Partial Discharge Detection
Detect and localize electrical Breakdowns. Early.
Partial discharge (PD) testing is a failure mode detection method that trained technicians can perform on energized equipment. It provides an extremely early indication that a critical electrical asset may fail. PD inspections can help confirm liquid testing results or serve as a standalone detection technique for failure modes such as:
- Insulation deterioration
- Arcing/electrical discharges
- Breakdown in transformer liquid
What is partial discharge?
In plain terms a partial discharge is the result of an electrical breakdown that—over time—degrades an asset’s insulation or conductive components, leading to failure. Partial discharge can affect transformers, bushings, arrestors, switchgear, cables, and many other substation components over 1000V.

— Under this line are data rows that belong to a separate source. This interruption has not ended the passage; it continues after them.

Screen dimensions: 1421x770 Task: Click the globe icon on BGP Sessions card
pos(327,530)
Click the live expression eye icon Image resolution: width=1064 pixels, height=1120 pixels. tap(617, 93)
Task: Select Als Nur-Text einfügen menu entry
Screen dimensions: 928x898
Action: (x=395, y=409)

How does PD testing find failure modes so early?
Partial discharge inspections can pinpoint electrical issues in your network early before the condition leads to catastrophic failure. Partial discharges emit energy in several ways: electrical pulse currents, dielectric losses, light, sound, increased gas pressure, and chemical reactions. Based on the energy emitted, there are multiple detection methods, such as Ultrasound, Transient Earth Voltage (TEV), High Frequency Current Transformer (HFCT) and Ultra-high Frequency (UHF).

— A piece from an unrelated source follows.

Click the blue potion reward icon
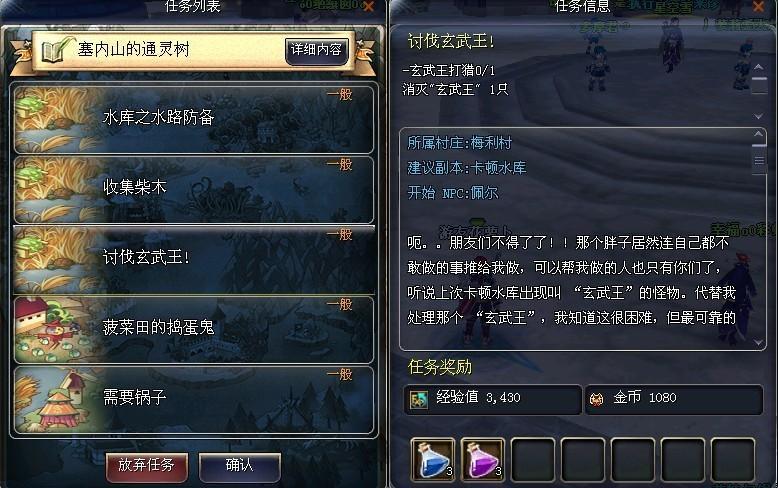The height and width of the screenshot is (488, 778). tap(433, 460)
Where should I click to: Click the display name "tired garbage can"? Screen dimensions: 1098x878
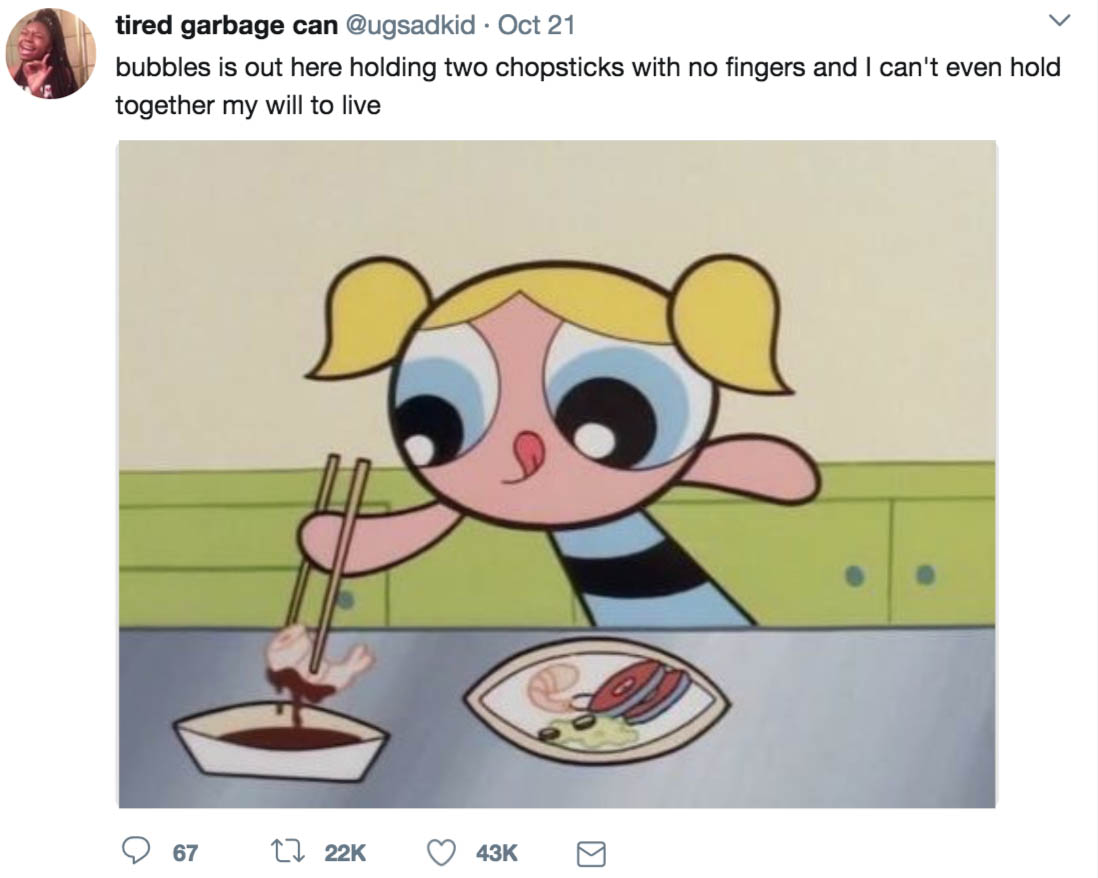point(226,24)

Ultrasound, the first line of defense, is based on pattern changes in the ultrasonic waves, which can be detected long before heat or other indicators monitored in other preventive maintenance tests.
Types of partial discharge
A surface discharge that builds a conducive path across the surface allowing the condition to grow and and lead to an eventual failure.
The air around a connection becomes ionized and starts to break down the Oxygen into Nitrogen Oxide, leaving a residue on the connections and insulators that can change to Nitric Acid with exposure to humidity and water.
The continuous impact of partial discharges in solid dielectrics from the breakdown area forms discharge channels which grow in a tree-like formation.
Appears at the boundary of different insulation materials.
Occurs in voids or cavities within solid or liquid dielectrics.
Utilizing IR Windows for Ultrasound
IR windows allow for safe IR thermography on energized equipment and should be installed on switchgear, breaker panels, and cabinet transformer doors to avoid the risk of arc flash inherent in opening energized equipment. IR windows can include an optional ultrasound port and allow for the extra benefit of collecting ultrasonic data when performing regular IR scans. SDMyers can help install IR windows on your cabinet transformer doors, as well as your metal-enclosed and metal-clad switchgear.
Partial discharge is an important puzzle piece.
Reliability-centered substation maintenance is centered on gathering and analyzing as much condition data as possible before assets fail. Broadly, there are five core planned maintenance activities that can be deployed in a transformer program: visual inspections, oil testing, infrared scanning, electrical testing, and partial discharge testing. Partial discharge offers especially powerful insight into your transformer health when combined with other maintenance activities, such as oil testing.